Tam tersine Kur’an, hem erkeklerin hem de kadınların arasında, eğitimin istisnasız olarak yayılmasını emretmektedir.

Böyle yalan yanlış şeyler ile Osmanlıları ayıplamak yerine, ilerlemelerinde kendilerini teşvik etmek ve geçmiş hataları göstermek ile kendilerine öğretmek ve kendilerini arkadaş kabul etmek daha iyidir.

Dostum olan Osmanlı kadını Fatma Aliye Hanım’ın, “İslam Kadınları” (Nisvân-ı İslâm) isimli kitabında belirttiği gibi, Osmanlıların ahlâkını bilmek ve anlamak için, onların dilini ve âdetlerini bilmeli, halkın yapısını ve aile usulünü öğrenmelidir.

Bundan dolayı komitenizin, elçinizin teklifi ile diğer ülkelerdeki gibi, Osmanlı ülkesinde de bir vekil seçmesini sizden istememiş olması dolayısıyla üzgünüm (teessüf ederim).

Allah tarafından ülkesinin yönetiminde görevlendirilmiş olan, ülkesinin veli-nimeti olan güç sahibi Sultan 2.Abdülhamid’in, ilerlemenin koruyucusu olan ülkesinde, Osmanlı kadınlarının ilerlemesi yolundaki çalışmalarını size mümkün olduğunca aktaracağım.

Sultan 2.Abdülhamid tahta çıktığından beri, kadınların uzun süredir ara verilmiş olan öğrenim ve eğitimleri, kendisi tarafından teşvik olunmaktadır. Padişah, bu konudaki her zorluğu ortadan kaldırıyor. Engin fikirleri ve tükenmez olan iyilikleri sayesinde, onbeş yıldan beri İslam kadınlarının ilerlemesi olağanüstü bir şekilde gerçekleşmektedir.

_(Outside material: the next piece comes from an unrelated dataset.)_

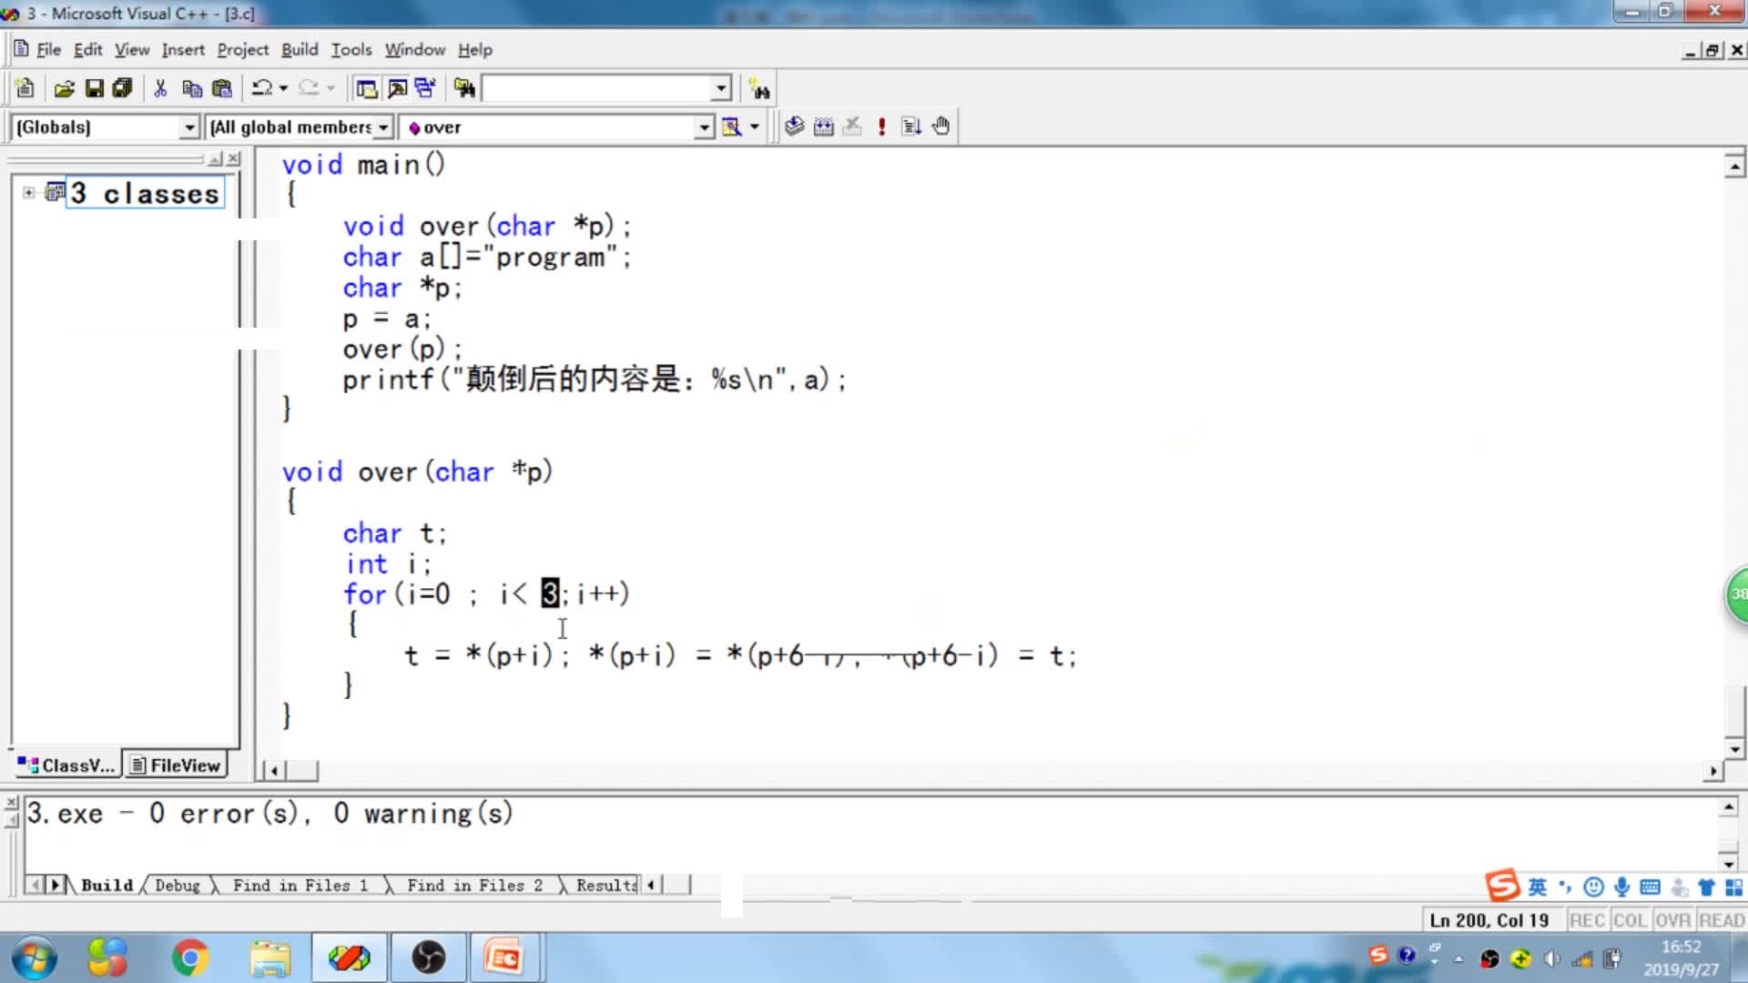Screen dimensions: 1748x983
Task: Toggle the Output window toolbar button
Action: point(397,88)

Osmanlı kadınlarının akıl kuvvetlerinin gelişmesine biraz yardım edildiği zaman, kısa sürede genel kongrede bizzat kendileri veya bir vekil aracılığı ile hazır bulunacaklardır. Size bildirdiğim şekilde, İslam dini, kadınların ilerlemesine engel değildir.

Her türlü özgür kurumların, toplumsal görevlerin, karşılıklı yardımlaşmanın, kanun önünde eşitliğin, aileye saygının ve çeşitli şeylerin temellerini içinde bulunduran Kur’an-ı Kerim, yirmi ikinci sûresinin otuz üçüncü ve otuz beşinci âyetlerinde,

-“Kadınların eğitimi, erkeklerin eğitimine eşit olmalı” ve “Allah’ın istediği şekilde, erkekleri ve kadınları birbirinden ayırt etmem. Erkekler ve kadınlar için ödüllendirme biçimi de cezalandırma biçimi de aynıdır” diye buyurmuştur.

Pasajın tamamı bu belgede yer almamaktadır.